Macron, Le Pen, and the Future of France’s Alliances
The next French president will face a very different European and international environment from that in 2012, when President François Hollande arrived at the Élysée Palace. A resurgent Russia, the spread of terrorism in Europe, Brexit and the rise of nationalism in Europe, massive refugee flows, and the election of President Donald Trump in the United States will all require strong French leadership, cooperation with European and other partners, French military engagement, and more assertive international diplomacy.
Whoever is elected French president in the second-round runoff on May 7 will lead a major power of the EU and NATO, a permanent member of the UN Security Council, and the eurozone’s second-largest economy.
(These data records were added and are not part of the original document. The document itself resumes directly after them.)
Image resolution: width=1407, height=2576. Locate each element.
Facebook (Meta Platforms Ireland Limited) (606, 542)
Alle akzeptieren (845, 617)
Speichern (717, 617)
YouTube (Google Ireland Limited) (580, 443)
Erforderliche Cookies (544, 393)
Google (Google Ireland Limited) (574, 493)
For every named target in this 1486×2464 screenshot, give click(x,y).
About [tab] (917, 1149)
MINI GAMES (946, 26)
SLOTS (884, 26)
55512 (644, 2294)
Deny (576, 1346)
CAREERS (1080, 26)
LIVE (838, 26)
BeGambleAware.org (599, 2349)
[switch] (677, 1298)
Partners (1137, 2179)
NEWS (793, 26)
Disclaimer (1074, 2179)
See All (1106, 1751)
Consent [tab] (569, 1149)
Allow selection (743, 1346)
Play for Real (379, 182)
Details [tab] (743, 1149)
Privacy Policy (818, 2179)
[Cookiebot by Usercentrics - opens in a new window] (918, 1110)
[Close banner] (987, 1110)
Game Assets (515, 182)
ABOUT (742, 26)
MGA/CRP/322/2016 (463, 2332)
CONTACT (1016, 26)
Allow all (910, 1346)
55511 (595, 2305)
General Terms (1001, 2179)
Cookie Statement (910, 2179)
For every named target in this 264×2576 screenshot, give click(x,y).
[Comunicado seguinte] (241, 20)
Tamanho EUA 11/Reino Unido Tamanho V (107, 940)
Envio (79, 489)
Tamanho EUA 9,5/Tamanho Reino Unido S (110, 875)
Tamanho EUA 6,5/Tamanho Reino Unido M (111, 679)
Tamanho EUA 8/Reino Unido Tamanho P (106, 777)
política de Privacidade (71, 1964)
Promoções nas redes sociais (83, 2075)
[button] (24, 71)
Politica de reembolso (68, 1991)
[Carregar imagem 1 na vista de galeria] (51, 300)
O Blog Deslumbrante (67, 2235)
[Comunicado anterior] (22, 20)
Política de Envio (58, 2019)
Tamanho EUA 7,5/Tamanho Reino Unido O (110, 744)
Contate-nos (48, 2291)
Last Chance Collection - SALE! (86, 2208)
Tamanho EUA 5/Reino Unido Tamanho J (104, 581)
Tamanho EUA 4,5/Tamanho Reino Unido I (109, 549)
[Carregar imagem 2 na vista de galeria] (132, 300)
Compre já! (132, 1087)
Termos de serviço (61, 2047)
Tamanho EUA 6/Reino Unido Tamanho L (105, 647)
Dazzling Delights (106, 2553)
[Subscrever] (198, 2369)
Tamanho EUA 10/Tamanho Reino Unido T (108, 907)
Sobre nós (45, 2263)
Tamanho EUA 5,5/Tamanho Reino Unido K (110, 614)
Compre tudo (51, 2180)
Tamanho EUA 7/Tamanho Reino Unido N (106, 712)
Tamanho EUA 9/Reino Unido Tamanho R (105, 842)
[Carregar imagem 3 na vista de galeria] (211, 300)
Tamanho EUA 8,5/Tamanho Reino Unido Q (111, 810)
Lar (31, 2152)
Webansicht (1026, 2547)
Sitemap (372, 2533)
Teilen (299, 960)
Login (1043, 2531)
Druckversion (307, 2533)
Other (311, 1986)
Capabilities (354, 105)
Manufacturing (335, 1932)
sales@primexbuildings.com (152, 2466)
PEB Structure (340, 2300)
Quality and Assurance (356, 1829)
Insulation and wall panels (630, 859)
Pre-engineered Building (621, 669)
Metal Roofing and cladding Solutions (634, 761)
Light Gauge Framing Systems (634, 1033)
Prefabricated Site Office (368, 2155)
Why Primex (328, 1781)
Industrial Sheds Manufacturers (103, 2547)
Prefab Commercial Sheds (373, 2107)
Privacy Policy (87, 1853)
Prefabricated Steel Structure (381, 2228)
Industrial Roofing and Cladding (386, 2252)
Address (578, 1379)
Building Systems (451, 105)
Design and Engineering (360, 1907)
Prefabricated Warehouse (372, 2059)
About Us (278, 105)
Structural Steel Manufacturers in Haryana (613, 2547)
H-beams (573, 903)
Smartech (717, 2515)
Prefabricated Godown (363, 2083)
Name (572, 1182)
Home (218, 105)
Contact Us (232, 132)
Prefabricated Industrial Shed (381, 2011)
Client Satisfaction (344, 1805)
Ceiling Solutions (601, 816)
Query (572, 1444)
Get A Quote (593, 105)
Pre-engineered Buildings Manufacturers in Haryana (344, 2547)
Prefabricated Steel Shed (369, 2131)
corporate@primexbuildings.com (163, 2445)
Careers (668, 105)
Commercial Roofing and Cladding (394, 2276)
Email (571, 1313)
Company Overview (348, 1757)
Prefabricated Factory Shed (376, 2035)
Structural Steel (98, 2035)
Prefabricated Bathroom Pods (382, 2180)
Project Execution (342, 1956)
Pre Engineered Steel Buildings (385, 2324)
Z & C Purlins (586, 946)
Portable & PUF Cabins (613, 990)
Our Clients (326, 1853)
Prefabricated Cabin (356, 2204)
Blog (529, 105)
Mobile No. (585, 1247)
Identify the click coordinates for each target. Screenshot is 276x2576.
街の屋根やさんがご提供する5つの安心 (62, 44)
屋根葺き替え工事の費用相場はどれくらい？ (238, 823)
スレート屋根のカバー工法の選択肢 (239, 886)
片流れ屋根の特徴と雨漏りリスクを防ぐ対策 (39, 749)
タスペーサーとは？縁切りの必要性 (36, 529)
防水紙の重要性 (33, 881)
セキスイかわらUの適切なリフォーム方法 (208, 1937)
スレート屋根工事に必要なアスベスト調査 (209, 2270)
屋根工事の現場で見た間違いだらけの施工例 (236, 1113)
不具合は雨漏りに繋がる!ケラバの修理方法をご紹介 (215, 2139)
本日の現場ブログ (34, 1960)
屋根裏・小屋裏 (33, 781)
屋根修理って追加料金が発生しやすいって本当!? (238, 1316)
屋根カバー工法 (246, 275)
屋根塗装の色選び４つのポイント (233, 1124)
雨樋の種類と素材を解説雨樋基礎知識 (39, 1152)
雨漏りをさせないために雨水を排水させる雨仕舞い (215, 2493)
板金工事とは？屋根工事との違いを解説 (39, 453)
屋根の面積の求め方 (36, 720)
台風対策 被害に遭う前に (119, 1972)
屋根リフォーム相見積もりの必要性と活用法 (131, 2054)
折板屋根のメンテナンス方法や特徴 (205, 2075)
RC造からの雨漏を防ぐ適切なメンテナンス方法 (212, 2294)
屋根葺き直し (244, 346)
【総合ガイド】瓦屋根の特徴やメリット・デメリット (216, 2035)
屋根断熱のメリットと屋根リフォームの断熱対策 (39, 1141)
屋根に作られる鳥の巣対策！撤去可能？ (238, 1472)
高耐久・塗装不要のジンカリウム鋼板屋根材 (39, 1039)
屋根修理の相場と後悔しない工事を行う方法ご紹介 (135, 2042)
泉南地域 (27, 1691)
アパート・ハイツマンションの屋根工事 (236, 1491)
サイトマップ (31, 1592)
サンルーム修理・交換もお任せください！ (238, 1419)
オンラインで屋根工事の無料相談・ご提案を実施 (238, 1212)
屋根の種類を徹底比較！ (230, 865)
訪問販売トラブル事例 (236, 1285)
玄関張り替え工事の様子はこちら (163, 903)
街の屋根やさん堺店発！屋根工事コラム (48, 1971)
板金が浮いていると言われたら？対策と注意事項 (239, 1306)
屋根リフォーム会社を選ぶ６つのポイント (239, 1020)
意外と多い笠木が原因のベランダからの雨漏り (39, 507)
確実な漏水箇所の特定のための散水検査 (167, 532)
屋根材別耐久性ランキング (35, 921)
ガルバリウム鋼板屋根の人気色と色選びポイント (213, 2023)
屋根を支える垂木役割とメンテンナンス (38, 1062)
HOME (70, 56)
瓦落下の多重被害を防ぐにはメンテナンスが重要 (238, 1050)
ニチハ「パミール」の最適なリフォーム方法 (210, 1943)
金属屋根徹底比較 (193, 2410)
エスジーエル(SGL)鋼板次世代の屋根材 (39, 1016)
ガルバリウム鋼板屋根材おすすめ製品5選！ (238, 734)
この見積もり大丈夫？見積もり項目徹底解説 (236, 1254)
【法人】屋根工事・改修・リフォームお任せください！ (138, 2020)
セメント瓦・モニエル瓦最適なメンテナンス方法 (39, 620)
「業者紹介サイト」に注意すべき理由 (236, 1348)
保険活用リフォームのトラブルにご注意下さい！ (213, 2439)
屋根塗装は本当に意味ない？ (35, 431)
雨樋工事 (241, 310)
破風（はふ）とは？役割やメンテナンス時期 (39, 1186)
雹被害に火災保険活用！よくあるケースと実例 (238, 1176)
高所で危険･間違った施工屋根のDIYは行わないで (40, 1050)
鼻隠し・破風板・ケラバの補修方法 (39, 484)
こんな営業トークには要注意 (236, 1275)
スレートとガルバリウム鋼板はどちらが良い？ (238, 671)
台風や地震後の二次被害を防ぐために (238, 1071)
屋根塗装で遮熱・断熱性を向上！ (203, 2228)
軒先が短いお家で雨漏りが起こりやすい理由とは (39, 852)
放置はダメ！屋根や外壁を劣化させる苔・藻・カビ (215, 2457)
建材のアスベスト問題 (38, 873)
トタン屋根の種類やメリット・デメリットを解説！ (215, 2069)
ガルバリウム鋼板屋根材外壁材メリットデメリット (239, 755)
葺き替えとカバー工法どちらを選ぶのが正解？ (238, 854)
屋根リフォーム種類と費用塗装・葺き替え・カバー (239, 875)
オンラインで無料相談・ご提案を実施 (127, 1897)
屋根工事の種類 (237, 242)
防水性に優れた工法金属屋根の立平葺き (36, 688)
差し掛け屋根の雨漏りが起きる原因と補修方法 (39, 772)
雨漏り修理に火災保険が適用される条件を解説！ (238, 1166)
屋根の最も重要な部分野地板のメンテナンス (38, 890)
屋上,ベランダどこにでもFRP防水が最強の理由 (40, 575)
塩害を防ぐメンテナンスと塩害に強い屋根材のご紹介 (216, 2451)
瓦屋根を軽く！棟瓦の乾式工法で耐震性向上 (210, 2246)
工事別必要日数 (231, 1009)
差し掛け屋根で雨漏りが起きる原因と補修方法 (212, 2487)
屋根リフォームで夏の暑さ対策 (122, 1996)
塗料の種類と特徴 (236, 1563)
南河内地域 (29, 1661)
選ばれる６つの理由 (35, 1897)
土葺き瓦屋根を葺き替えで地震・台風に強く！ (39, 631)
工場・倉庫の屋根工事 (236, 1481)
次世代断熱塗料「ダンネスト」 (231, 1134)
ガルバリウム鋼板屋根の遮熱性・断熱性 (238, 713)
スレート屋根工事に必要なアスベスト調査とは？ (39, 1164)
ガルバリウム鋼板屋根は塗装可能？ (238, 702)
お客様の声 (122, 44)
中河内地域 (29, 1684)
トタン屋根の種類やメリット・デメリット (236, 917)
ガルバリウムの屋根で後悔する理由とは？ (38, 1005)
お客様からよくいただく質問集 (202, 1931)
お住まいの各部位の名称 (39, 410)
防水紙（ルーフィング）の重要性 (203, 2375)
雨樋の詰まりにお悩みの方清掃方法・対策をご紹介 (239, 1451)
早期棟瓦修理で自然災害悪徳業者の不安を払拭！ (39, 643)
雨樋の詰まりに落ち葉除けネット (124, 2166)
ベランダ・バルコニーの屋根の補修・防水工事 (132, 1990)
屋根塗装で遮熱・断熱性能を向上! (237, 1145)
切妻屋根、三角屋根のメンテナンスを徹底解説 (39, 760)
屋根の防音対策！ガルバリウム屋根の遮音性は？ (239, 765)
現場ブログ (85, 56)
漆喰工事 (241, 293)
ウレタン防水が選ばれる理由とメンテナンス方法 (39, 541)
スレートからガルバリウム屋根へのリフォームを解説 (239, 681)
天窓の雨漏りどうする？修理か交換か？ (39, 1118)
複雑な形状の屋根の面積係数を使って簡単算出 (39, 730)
The evolutions in France’s economy and foreign policy in the five years to come will depend on the next president’s ability to efficiently use these assets of French power.
Far-right presidential candidate Marine Le Pen and centrist Emmanuel Macron have opposite views of the world and France’s international role. Le Pen envisions a place for France in what she calls a new world of great powers shaped by a Washington-Paris-Moscow axis. Meanwhile, Macron firmly believes that France first needs to regain credibility and influence in Europe, to move toward more balanced co-leadership with Germany, while preserving France’s traditional alliances and interests abroad.
Europe and globalization have been the main dividing lines in this election campaign, with the debate about France’s independence at the center—independence vis-à-vis EU institutions and Germany, U.S. foreign policy, and traditional alliances. Considering France’s global engagement on security and diplomacy and its critical role in fighting terrorism in the Sahel alongside the United States, the election of the next president will be particularly decisive for the future of Europe and transatlantic cooperation.
The first diplomatic move by the next president, whether Le Pen or Macron, will take place in Europe. Both candidates recognize that business as usual is impossible and that EU institutions need to be reformed, but they propose very different approaches.